• _Do this_
Change "splitter" to "divider" in the items from the first line up to and including the line containing "The width and height of the screenshot is (1087, 571).", and give those lines back with nothing else altered. Leave the pictures out.

BEGIN Dataset entries

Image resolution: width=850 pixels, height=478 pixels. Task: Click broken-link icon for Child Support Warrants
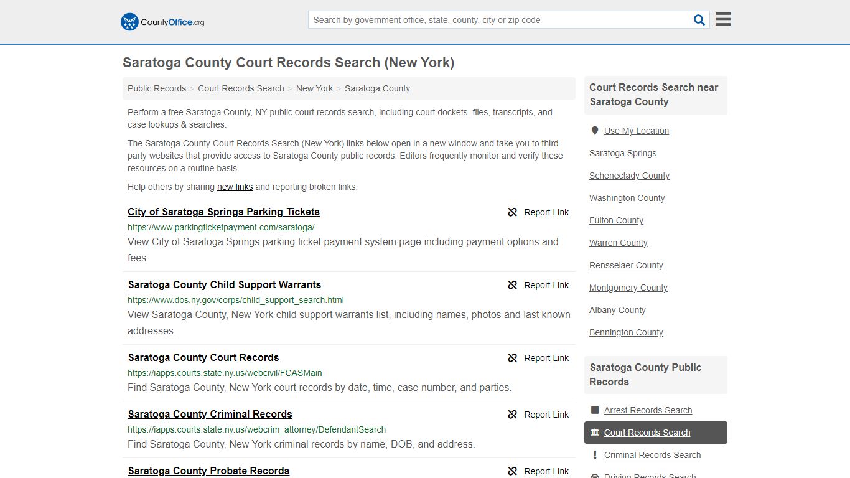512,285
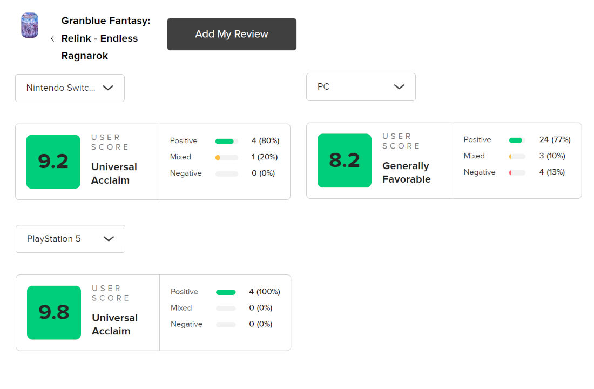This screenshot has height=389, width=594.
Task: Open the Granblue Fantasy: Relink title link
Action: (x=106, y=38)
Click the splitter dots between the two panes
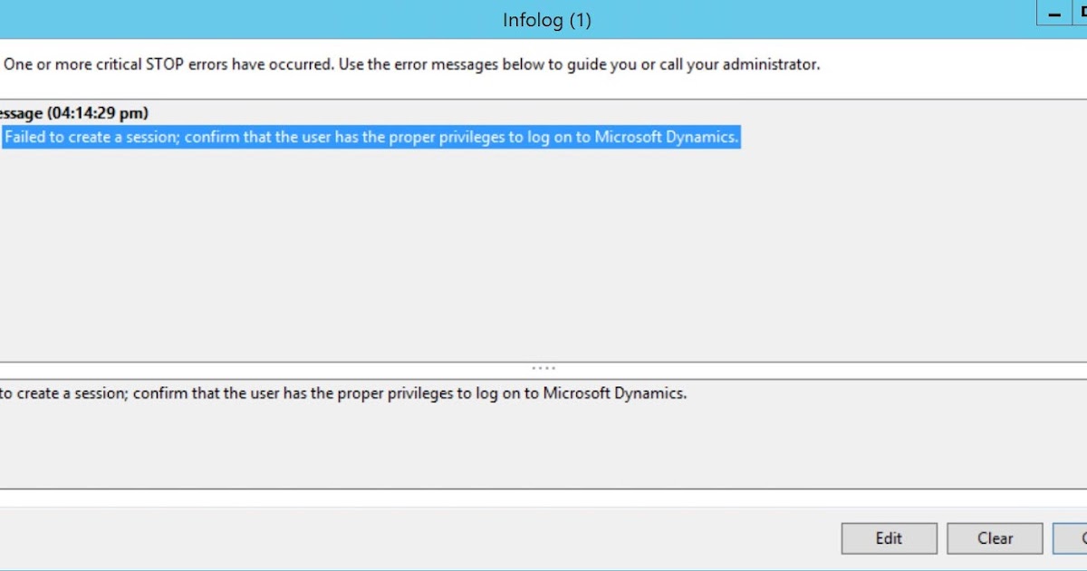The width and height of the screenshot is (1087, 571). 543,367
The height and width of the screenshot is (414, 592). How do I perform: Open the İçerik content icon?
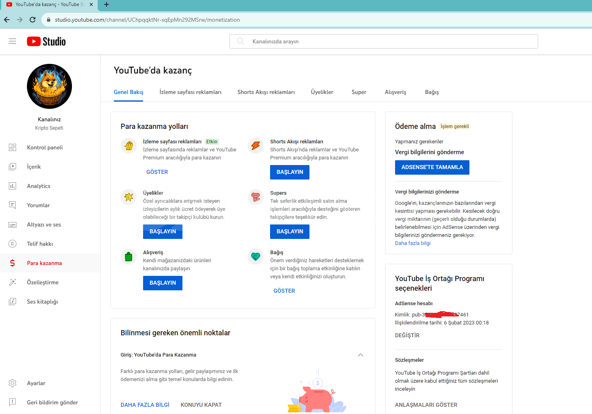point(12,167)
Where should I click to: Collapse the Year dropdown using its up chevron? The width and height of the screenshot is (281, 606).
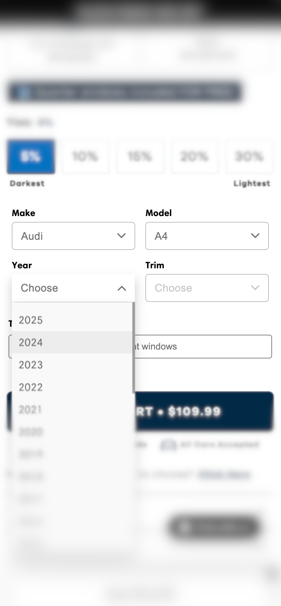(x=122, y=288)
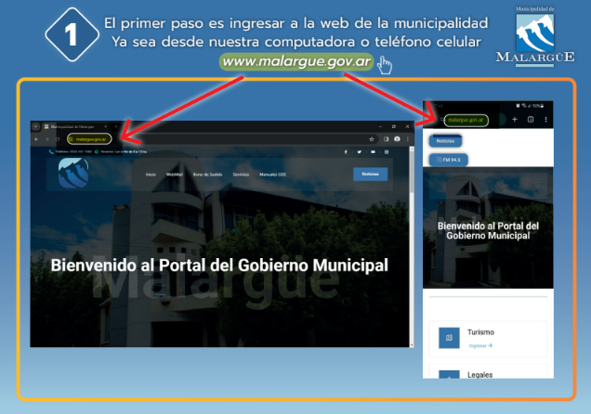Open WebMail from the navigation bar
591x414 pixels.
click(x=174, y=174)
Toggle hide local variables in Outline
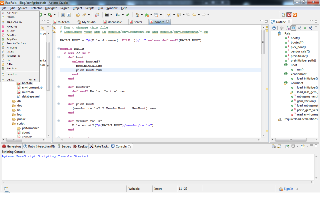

END Dataset entries

• _Response below_
Image resolution: width=850 pixels, height=478 pixels. Task: Click broken-link icon for Child Support Warrants
512,285
This screenshot has height=389, width=594.
Task: Open the Granblue Fantasy: Relink title link
Action: (x=106, y=38)
Click the divider dots between the two panes
The width and height of the screenshot is (1087, 571). 543,367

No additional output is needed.